FROM the contrariety of some of the natural faculties of the mind, one to another, as also of one passion to another, and from their reference to conversation, there has been an argument taken to infer an impossibility that any one man should be sufficiently disposed to all sorts of civil duty. The severity of judgement, they say, makes men censorious and unapt to pardon the errors and infirmities of other men: and on the other side, celerity of fancy makes the thoughts less steady than is necessary to discern exactly between right and wrong. Again, in all deliberations, and in all pleadings, the faculty of solid reasoning is necessary: for without it, the resolutions of men are rash, and their sentences unjust: and yet if there be not powerful eloquence, which procureth attention and consent, the effect of reason will be little. But these are contrary faculties; the former being grounded upon principles of truth; the other upon opinions already received, true or false; and upon the passions and interests of men, which are different and mutable.
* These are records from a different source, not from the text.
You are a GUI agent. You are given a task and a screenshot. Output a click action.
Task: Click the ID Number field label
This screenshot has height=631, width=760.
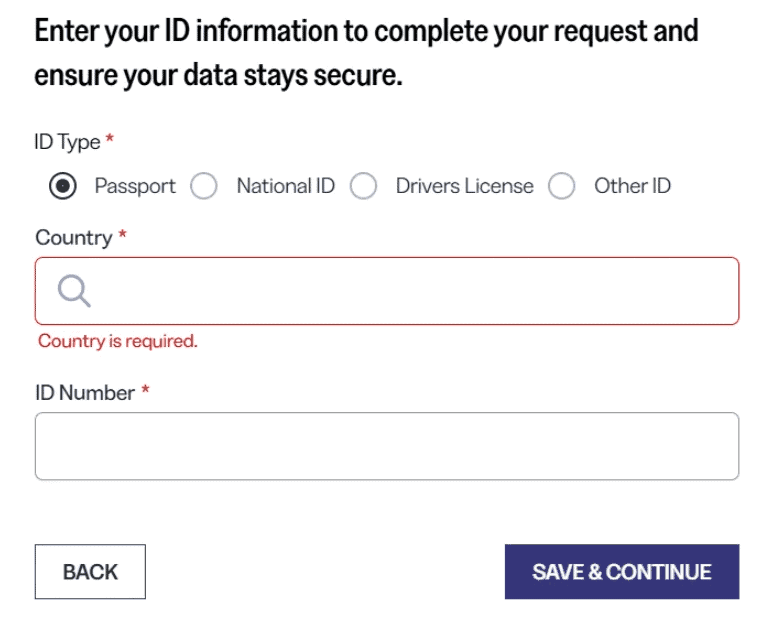tap(85, 393)
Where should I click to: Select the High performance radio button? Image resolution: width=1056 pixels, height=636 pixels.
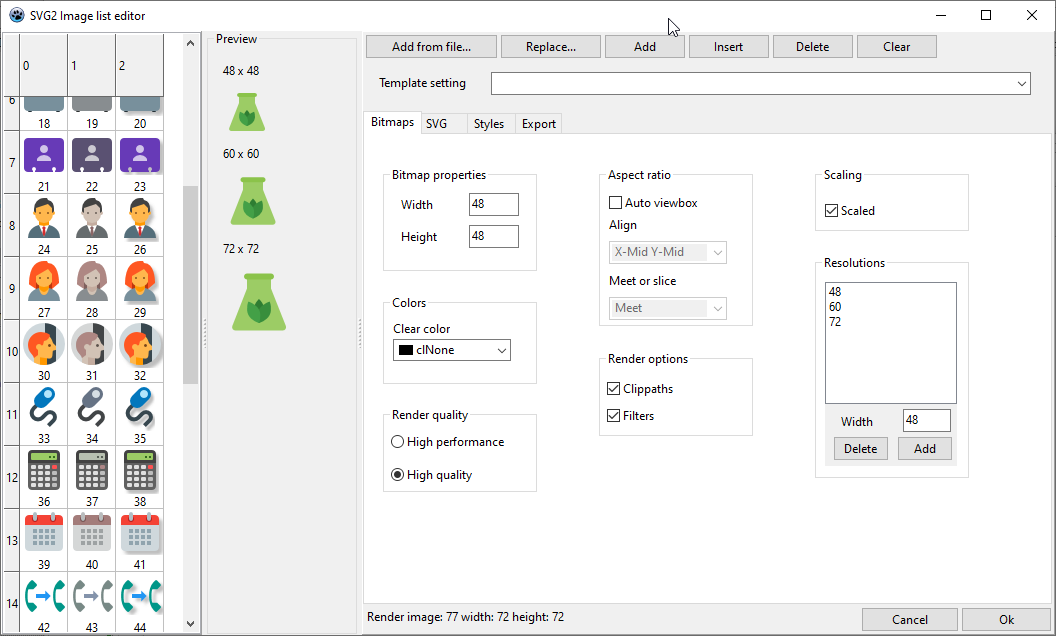[x=398, y=442]
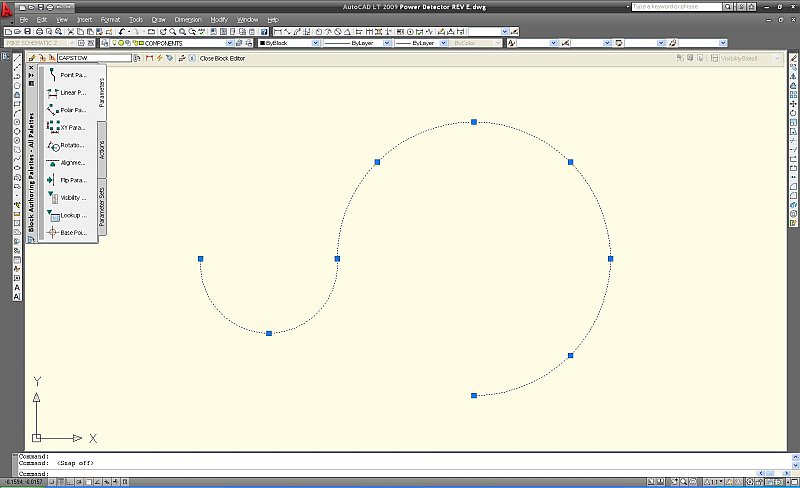Open the Parameter Sets palette tab

point(102,205)
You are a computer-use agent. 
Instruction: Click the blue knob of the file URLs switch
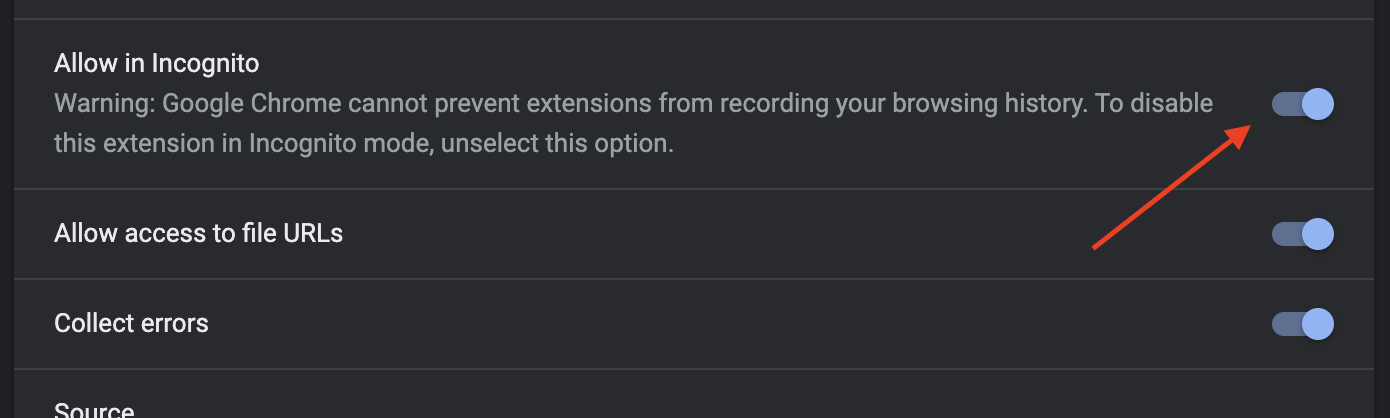click(x=1319, y=234)
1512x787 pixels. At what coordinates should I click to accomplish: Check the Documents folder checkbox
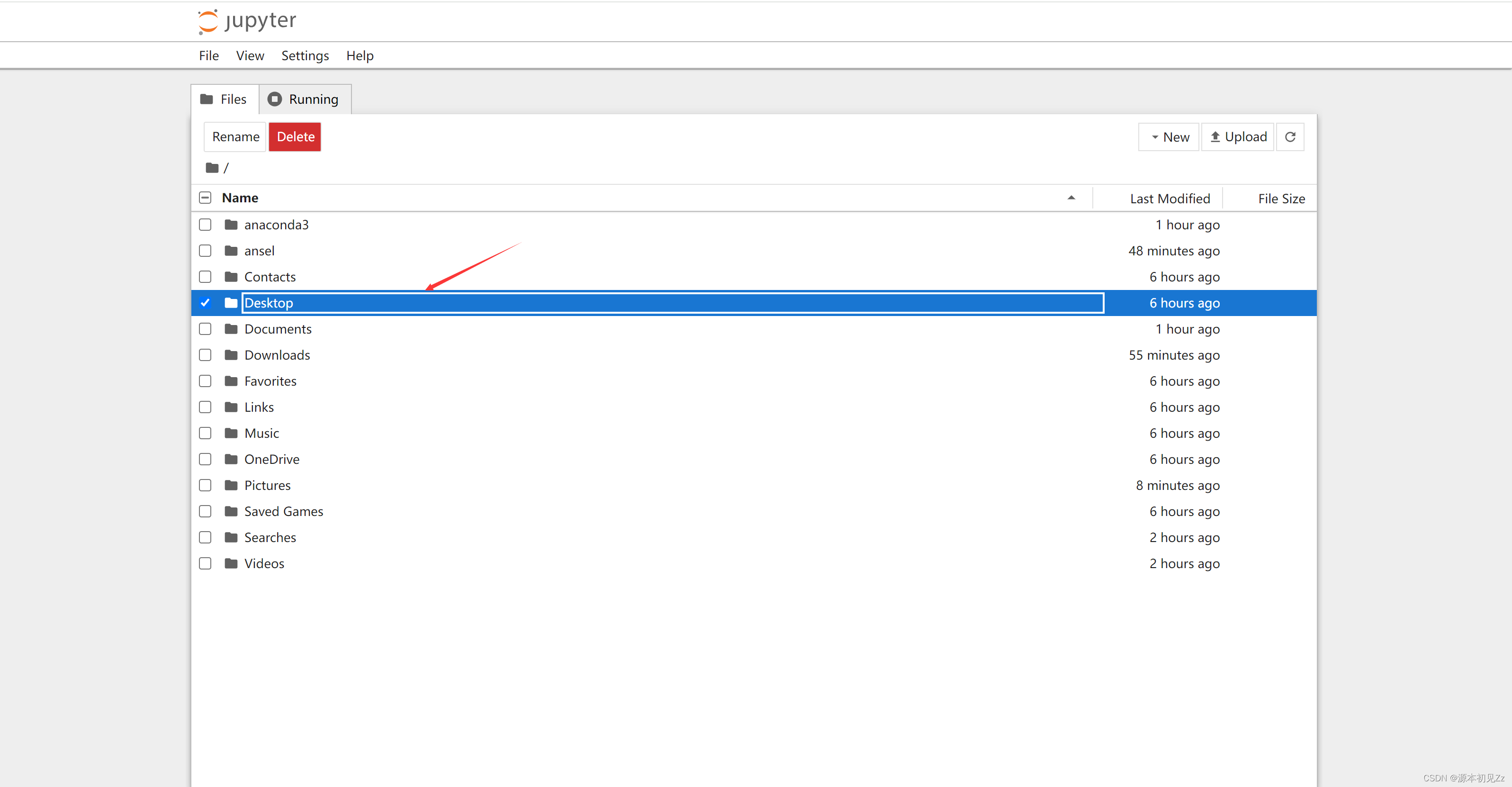tap(205, 329)
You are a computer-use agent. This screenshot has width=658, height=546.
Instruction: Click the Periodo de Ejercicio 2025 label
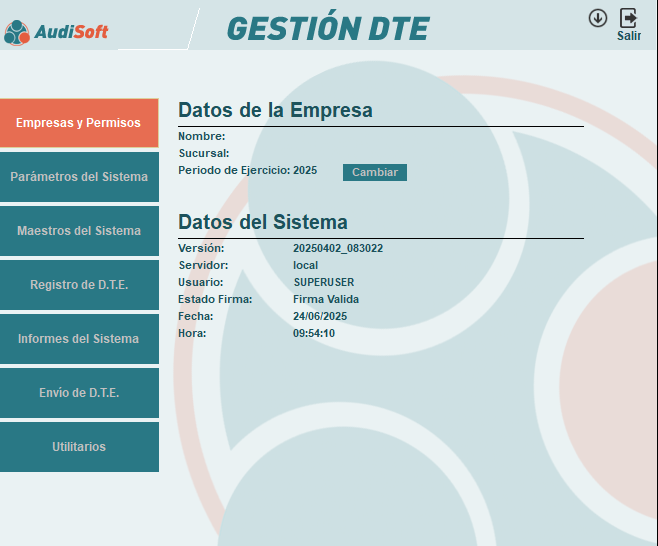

And amongst the passions, courage (by which I mean the contempt of wounds and violent death) inclineth men to private revenges, and sometimes to endeavour the unsettling of the public peace: and timorousness many times disposeth to the desertion of the public defence. Both these, they say, cannot stand together in the same person.
And to consider the contrariety of men's opinions and manners in general, it is, they say, impossible to entertain a constant civil amity with all those with whom the business of the world constrains us to converse: which business consisteth almost in nothing else but a perpetual contention for honour, riches, and authority.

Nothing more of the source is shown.